• [AIM OF THE TASK]: From the data below, extract every line that contains the string "height".

• [RECORDS PROVIDED]:
--- --- ---

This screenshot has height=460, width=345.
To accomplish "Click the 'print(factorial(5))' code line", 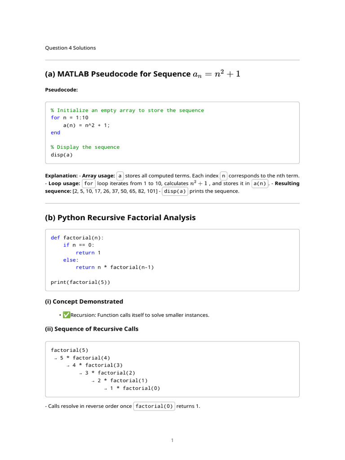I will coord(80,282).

--- --- ---

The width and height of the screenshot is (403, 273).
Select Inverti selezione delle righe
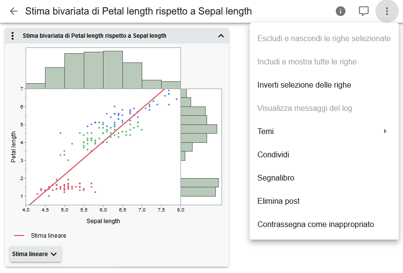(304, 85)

--- --- ---

• [ANSWER TO THIS TASK]:
This screenshot has height=460, width=345.
The width and height of the screenshot is (403, 273).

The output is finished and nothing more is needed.